You're so right, rooster!
Consider this:
Quote:
Presidential usage (of signing statements):
The first president to issue a signing statement was James Monroe.[5] Until the 1980s, with some exceptions, signing statements were generally triumphal, rhetorical, or political proclamations and went mostly unannounced.
Until Ronald Reagan became President, only 75 statements had been issued. Reagan and his successors George H. W. Bush and Bill Clinton have produced 247 signing statements among the three of them. By the end of 2004, George W. Bush had issued over 108 signing statements containing more than 505 constitutional challenges. [6] As of October 4, 2006, he had signed 134 signing statements challenging 810 federal laws. [7]
The upswing in the use of signing statements during the Reagan administration coincides with the writing by Samuel A. Alito – then a staff attorney in the Justice Department's Office of Legal Counsel – of a 1986 memorandum making the case for "interpretive signing statements" as a tool to "increase the power of the Executive to shape the law." Alito proposed adding signing statements to a "reasonable number of bills" as a pilot project, but warned that "Congress is likely to resent the fact that the President will get in the last word on questions of interpretation."[8]
Did Congress resist? Not much! (my words)
A November 3, 1993 memo from the Clinton Justice Department explained the use of signing statements to object to potentially unconstitutional legislation:
If the President may properly decline to enforce a law, at least when it unconstitutionally encroaches on his powers, then it arguably follows that he may properly announce to Congress and to the public that he will not enforce a provision of an enactment he is signing. If so, then a signing statement that challenges what the President determines to be an unconstitutional encroachment on his power, or that announces the President's unwillingness to enforce (or willingness to litigate) such a provision, can be a valid and reasonable exercise of Presidential authority.[1]
This same Department of Justice memorandum observed that use of Presidential signing statements to create legislative history for the use of the courts was uncommon before the Reagan and Bush Presidencies. In 1986, Attorney General Edwin Meese III entered into an arrangement with the West Publishing Company to have Presidential signing statements published for the first time in the U.S. Code Congressional and Administrative News, the standard collection of legislative history.
Signing statements may be viewed as a type of executive order without congressional oversight. Other types of executive order are national security directives, homeland security presidential directives, and presidential decision directives, all of which deal with national security and defense matters.
[edit] Controversy over George W. Bush's use of signing statements
There is an ongoing controversy concerning the extensive use of signing statements to modify the meaning of laws by President George W. Bush. In July 2006, a task force of the American Bar Association described the use of signing statements to modify the meaning of duly enacted laws as "contrary to the rule of law and our constitutional system of separation of powers".[1]

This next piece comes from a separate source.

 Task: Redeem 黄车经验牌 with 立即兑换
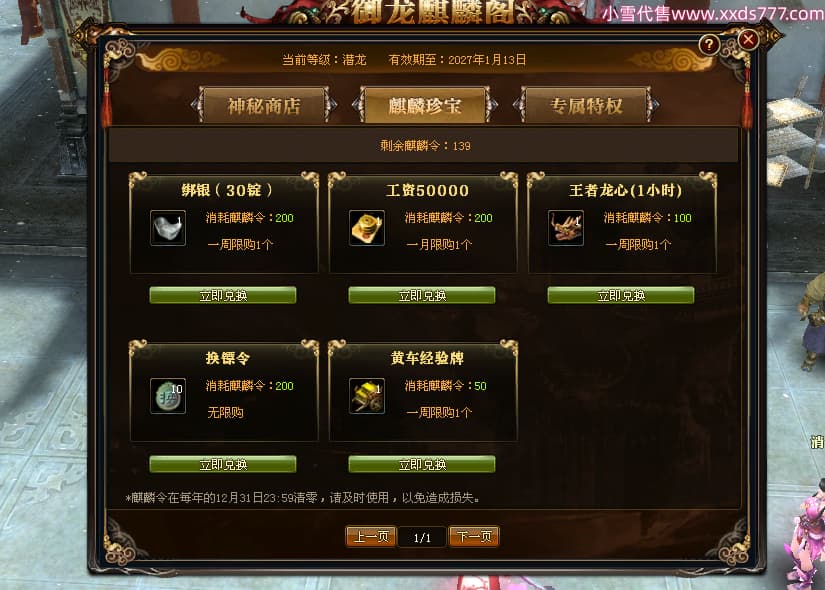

George W. Bush's use of signing statements is controversial, both for the number of times employed (estimated at over 750 opinions) and for the apparent attempt to nullify legal restrictions on his actions through claims made in the statements. Some opponents have said that he in effect uses signing statements as a line-item veto although the Supreme Court has already held one line item veto bill to be an unconstitutional delegation of power in Clinton v. City of New York.[9]

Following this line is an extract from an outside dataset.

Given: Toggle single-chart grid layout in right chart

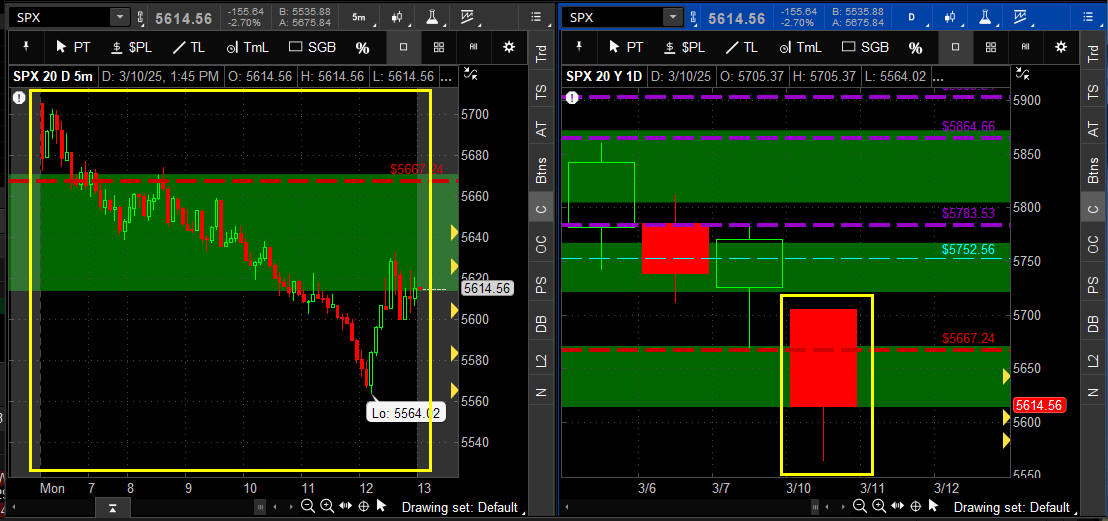Looking at the screenshot, I should click(x=955, y=47).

Previous administrations had made use of signing statements to dispute the validity of a new law or its individual components. George H. W. Bush challenged 232 statutes through signing statements during four years in office and Clinton challenged 140 over eight years. George W. Bush's 130 signing statements contain at least 750 challenges.[6] [10] In the words of a New York Times commentary:
"And none have used it so clearly to make the president the interpreter of a law's intent, instead of Congress, and the arbiter of constitutionality, instead of the courts."
[11]
The signing statement associated with the McCain Detainee Amendment, prohibiting cruel, inhuman and degrading treatment of detainees in U.S. custody attracted controversy:
"The executive branch shall construe... the Act, relating to detainees, in a manner consistent with the constitutional authority of the President to supervise the unitary executive branch and as Commander in Chief and consistent with the constitutional limitations on the judicial power...."

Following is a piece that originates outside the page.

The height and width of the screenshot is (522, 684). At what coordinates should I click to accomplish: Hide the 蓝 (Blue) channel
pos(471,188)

This statement specifically invokes the unitary executive theory, which according to its adherents argues that the President, in his capacity of Commander-in-Chief, cannot be bound by any law or by Congress since anything hindering him in that capacity can be considered unconstitutional.[12] With his signing statment to the McCain Detainee Amendment, the President has reserved his authority to challenge parts of the law passed by Congress.[13]
In other words, Bush prefers his role as Commander in Chief and sees it as being much more important than his role as President. Like a little Il Duce strutting around....
THAT's one of the reasons I don't think Bush will leave the presidency in 2009 without some kind of attempt to try to declare martial law, which might allow him and Cheney to stay in power.